Projeto itabirito: criado em 2010, compreende usinas
no interior de Minas Gerais
Os lucros, porém, caíram para perto de zero (veja quadro ao final da reportagem). Isso quando a atividade econômica da China, o principal cliente da Vale, dá sinais de arrefecimento. No entanto, se essa combinação afetou pouco o faturamento, o mesmo não pode ser dito das ações.

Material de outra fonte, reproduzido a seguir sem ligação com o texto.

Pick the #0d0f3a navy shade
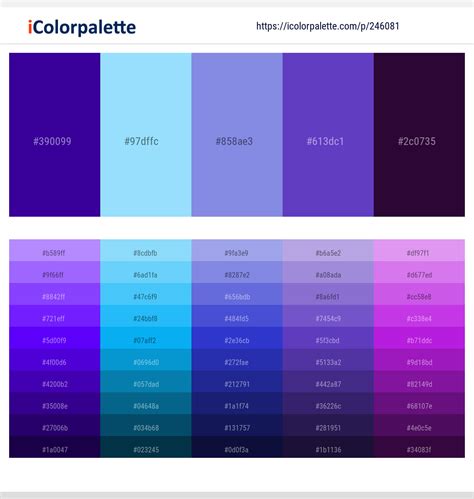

Desde que Ferreira chegou à presidência, os papéis acumulam uma queda de 28%, 18% somente em 2014. “O mercado está passando por um pessimismo exagerado e as ações estão sendo negociadas com preços muito descontados”, diz Victor Penna, do BB Investimentos. “A estratégia de ganhos operacionais é aprovada, mas qualquer notícia sobre a China ou os Estados Unidos causa uma fuga para ativos mais seguros e as ações sofrem.”
Cliente gigante: desaquecimento da economia chinesa e pressão para reduzir preço
do minério acendem uma luz amarela na Vale
Mesmo assim, a Vale ainda é uma das queridinhas do mercado. Todas as nove corretoras consultadas por DINHEIRO recomendam a compra da ação e seus analistas preveem bons ganhos até dezembro. No caso do BB Investimentos, a alta esperada para as ações ordinárias é de 42,1%, e de 53% para as preferenciais. O HSBC espera uma valorização ainda maior da preferencial, de 61,9%, para R$ 47. “A Vale é a nossa mineradora preferida na América Latina”, diz Rodolfo Angele, analista do JP Morgan, em relatório. Para ele, o preço-alvo das American Depositary Receipts (ADRs) é de US$ 24, o que representaria um ganho de 72,53%.
Murilo Ferreira: presidente da Vale: “A empresa está muito bem preparada
para um crescimento sólido de volume nos próximos anos
e um fluxo de caixa confortável”
“A combinação de uma história mais simples, uma gestão forte e níveis de preço interessantes fazem dela nossa principal recomendação”, explica. Marcelo Aguiar, do Goldman Sachs, também classifica a Vale como atraente. “Esperamos que as ações reajam bem aos resultados e a uma melhora da geração de caixa”, afirma, em relatório. Pessimismo mesmo só o dos analistas do Citi nos Estados Unidos. Para eles, os prognósticos de queda de preços do minério de ferro são preocupantes. Dos US$ 113 a tonelada de 2014, o Citi espera um recuo para US$ 90 por tonelada em 2015, e mais uma queda em 2016, para US$ 80.
Foco na commodity: a Vale tem concentrado esforços na produção de minério
de ferro, que deve atingir 312 milhões de toneladas em 2014
“Continuamos com uma recomendação de compra para a empresa, assumindo uma posição de observação com um olhar cuidadoso sobre a China no curto prazo”, escreveu o analista Alexander Hacking, em relatório. Por isso, o preço-alvo foi reduzido de US$ 18 para US$ 17 para as ADRs. A revisão, porém, foi o suficiente para derrubar as ações em 3,7% ao ser divulgada, no dia 7 de março. Por trás da queda dos preços do minério estão o fim dos movimentos especulativos das commodities e o esforço da China em fazer as cotações voltarem aos níveis da década de 2000, diz Rubens Sawaya, coordenador do curso de economia da PUC-SP.
“O presidente da Vale disse que isso é um efeito transitório, e eu concordo, o preço vai se manter”, diz Sawaya. “A estratégia de Ferreira é produzir minério com maior valor agregado, o que faz do produto um dos melhores do mundo em termos de qualidade”, afirma Carlos Honorato, economista da FIA. “Ferreira chegou à presidência em um momento de desconfiança do mercado, que temia novas interferências do governo, mas ele provou que, apesar da proximidade com o governo, a gestão da Vale tem sido profissional e independente”, acrescenta. Isso mostra que os objetivos de Ferreira de reconquistar a confiança do governo e do mercado foram alcançados. Agora, só falta as ações refletirem isso.